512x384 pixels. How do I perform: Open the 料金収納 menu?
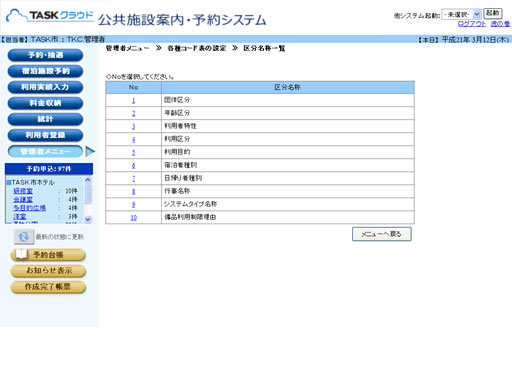pos(45,103)
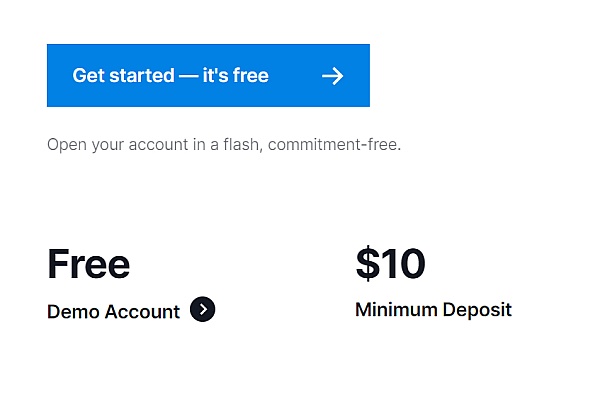Click the em dash on the blue button
The width and height of the screenshot is (600, 416).
pos(189,76)
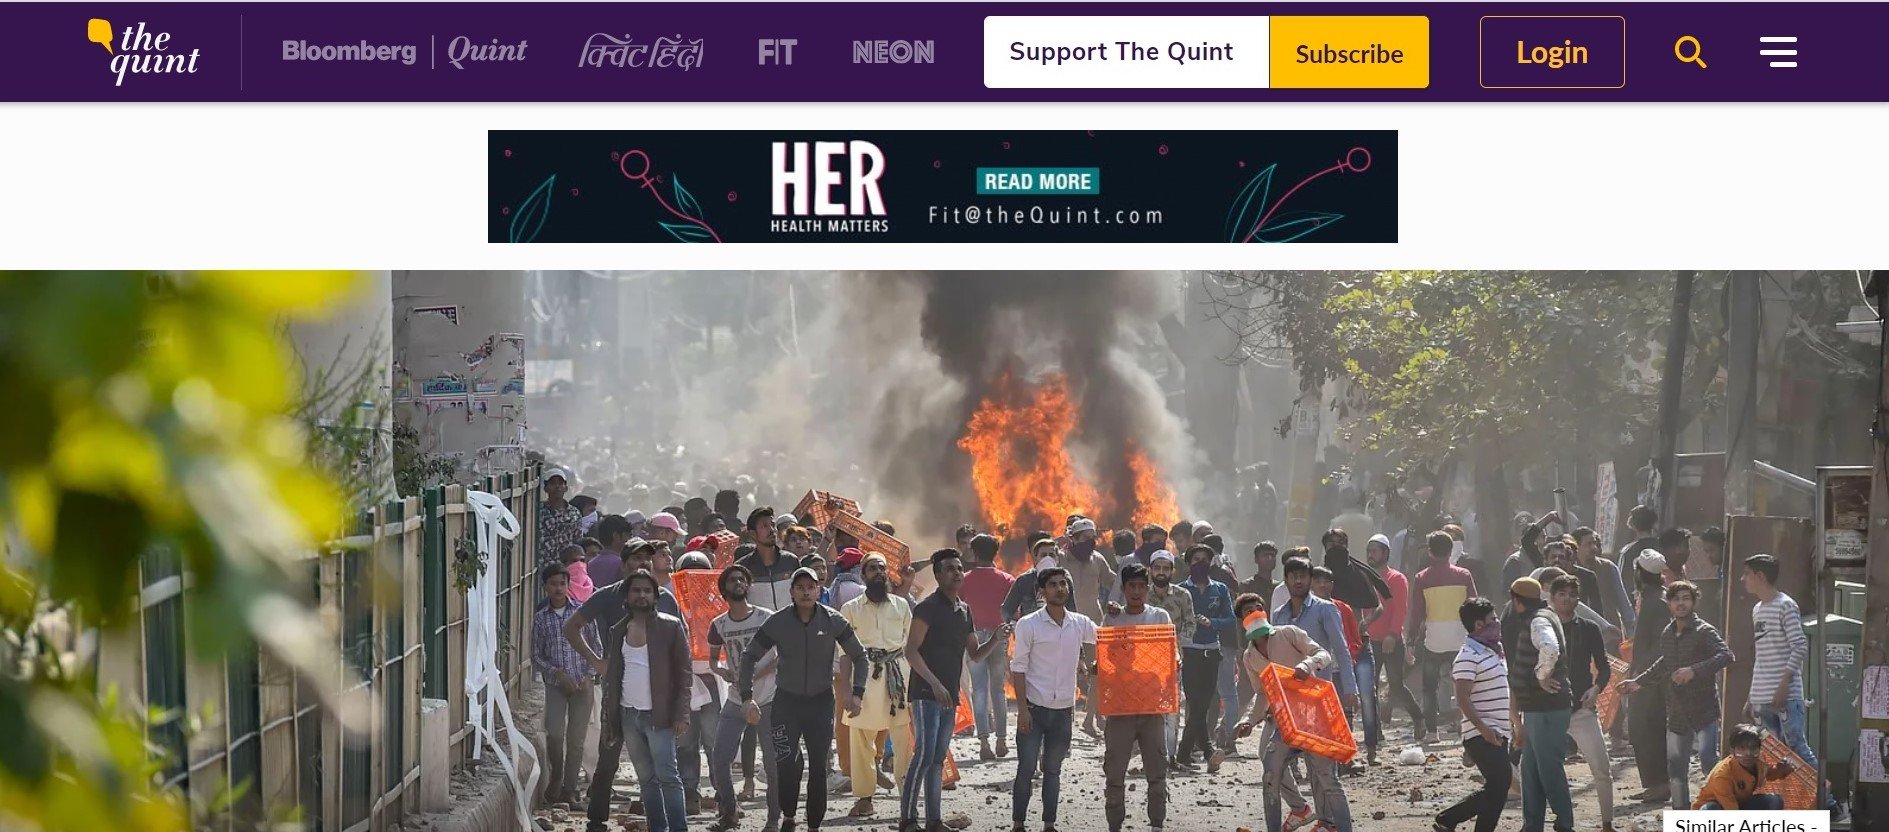Image resolution: width=1889 pixels, height=832 pixels.
Task: Open The Quint home logo
Action: point(144,51)
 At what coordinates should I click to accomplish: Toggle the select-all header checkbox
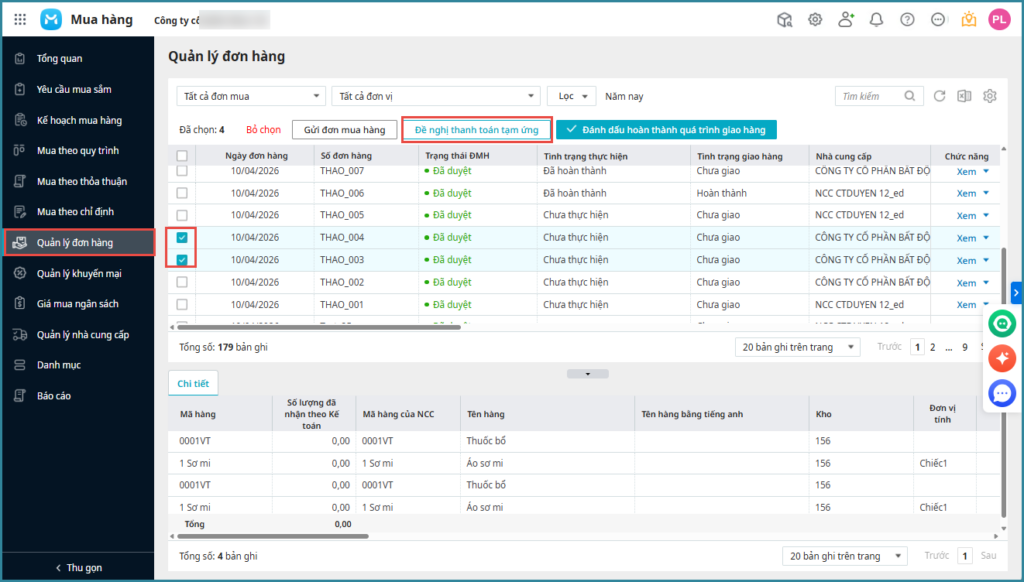182,156
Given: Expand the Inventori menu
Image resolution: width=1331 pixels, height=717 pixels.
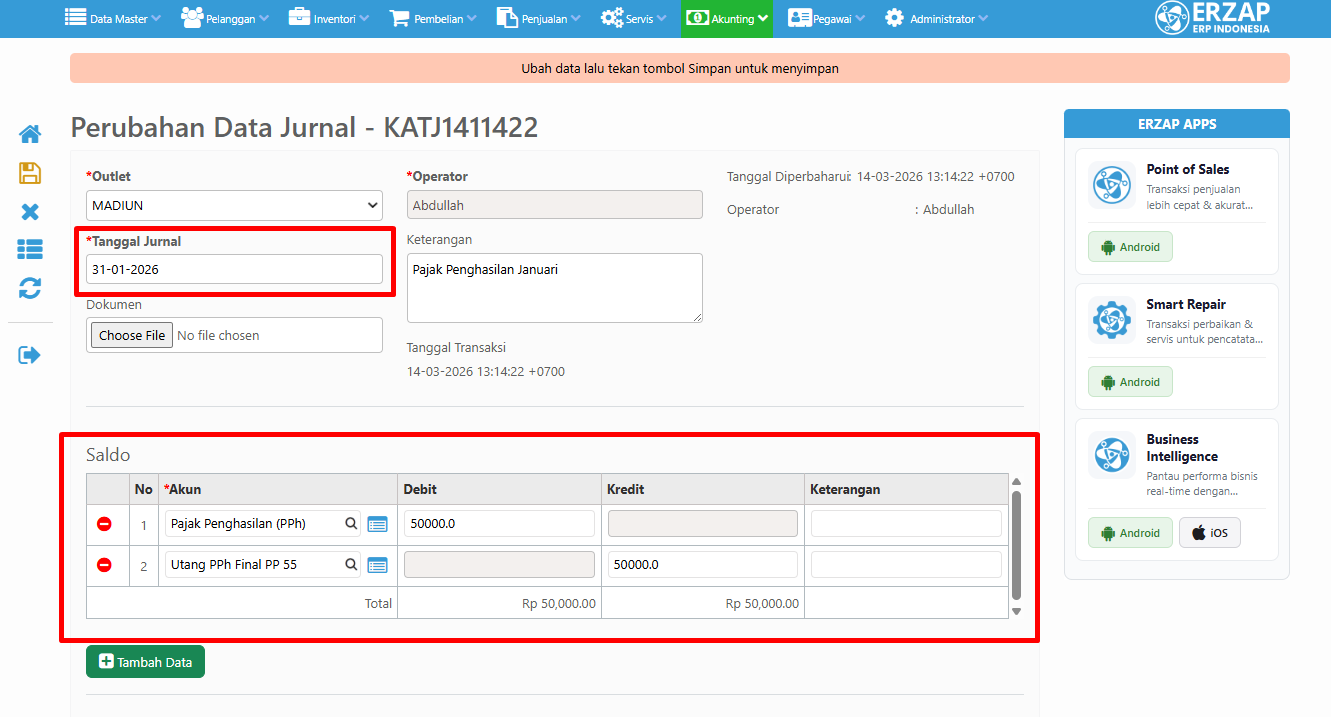Looking at the screenshot, I should (329, 19).
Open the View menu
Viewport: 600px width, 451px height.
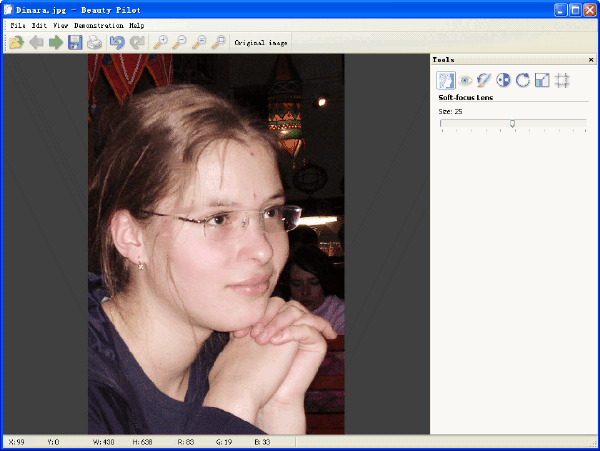[x=61, y=25]
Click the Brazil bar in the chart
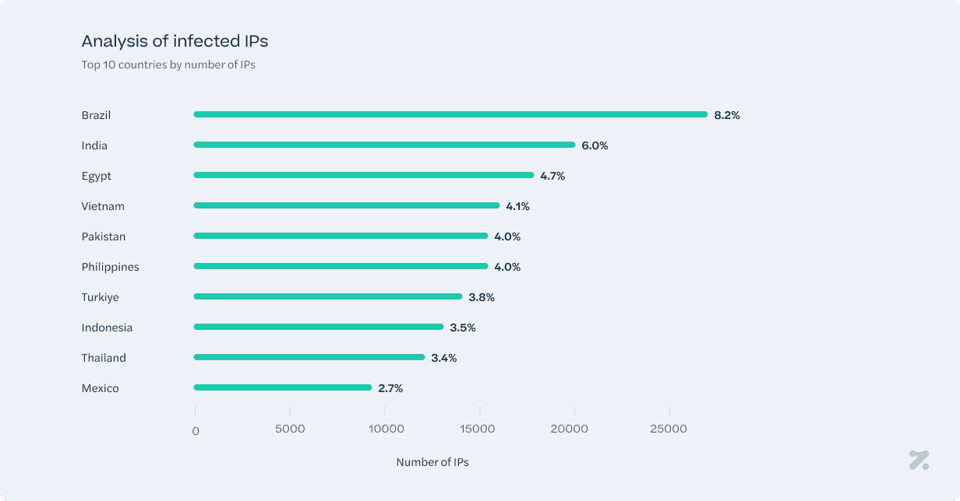 click(x=450, y=115)
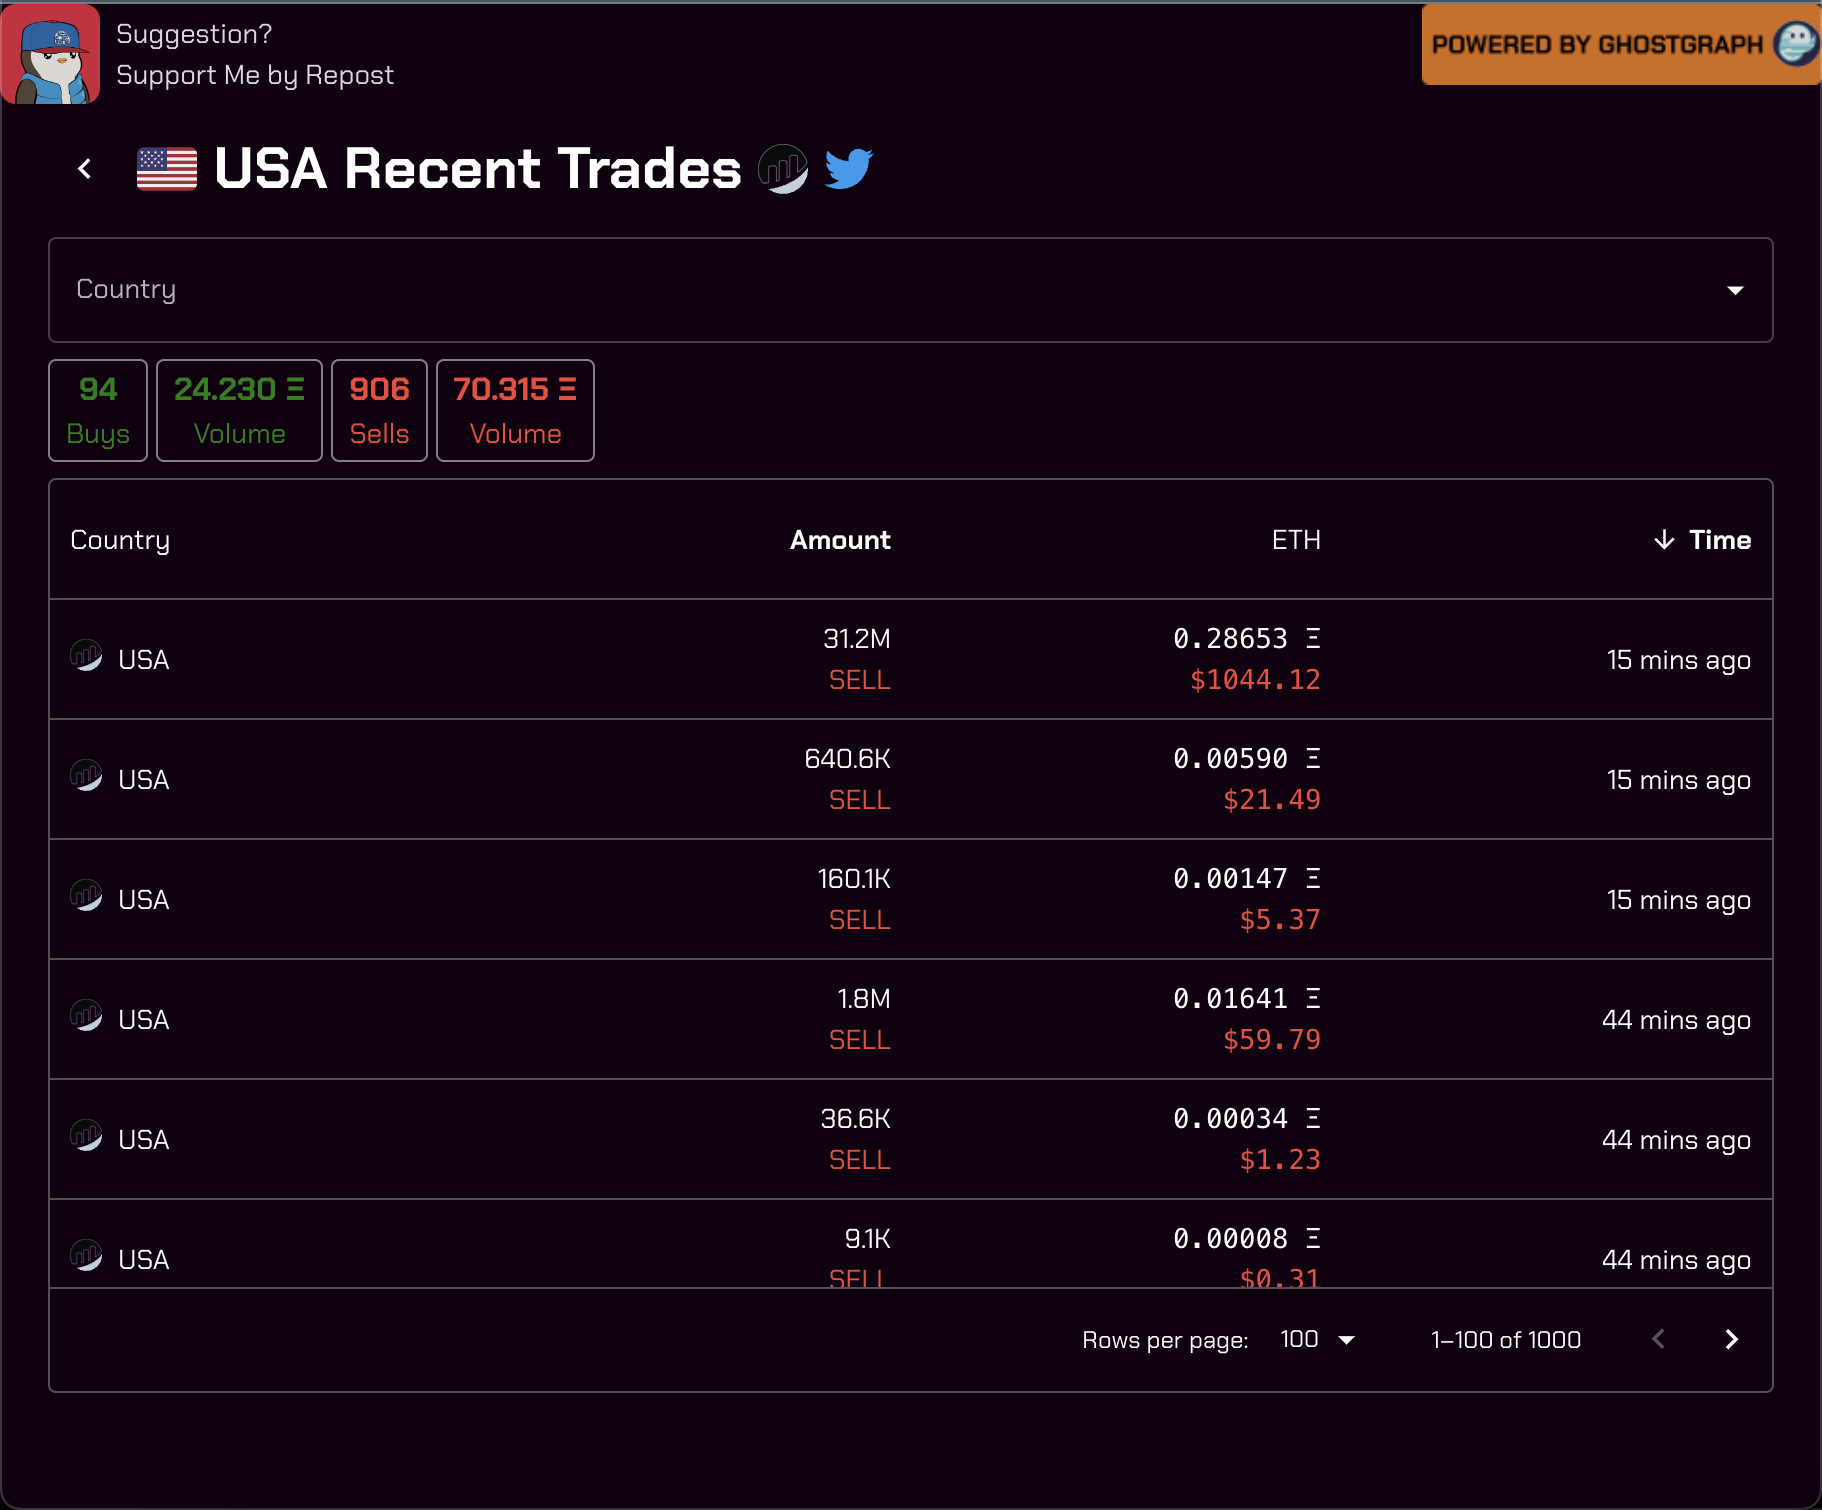Click the back arrow beside the title
Viewport: 1822px width, 1510px height.
[85, 169]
··········
▶ _Problem statement_: Leave every picture out and set down exactly the lines running from the one with "Open the View menu" to the last line of the material above.

▶ _Solution to this task_:
Open the View menu
Viewport: 600px width, 451px height.
[x=61, y=25]
Click the Brazil bar in the chart
 click(x=450, y=115)
Click the back arrow beside the title
Viewport: 1822px width, 1510px height.
[85, 169]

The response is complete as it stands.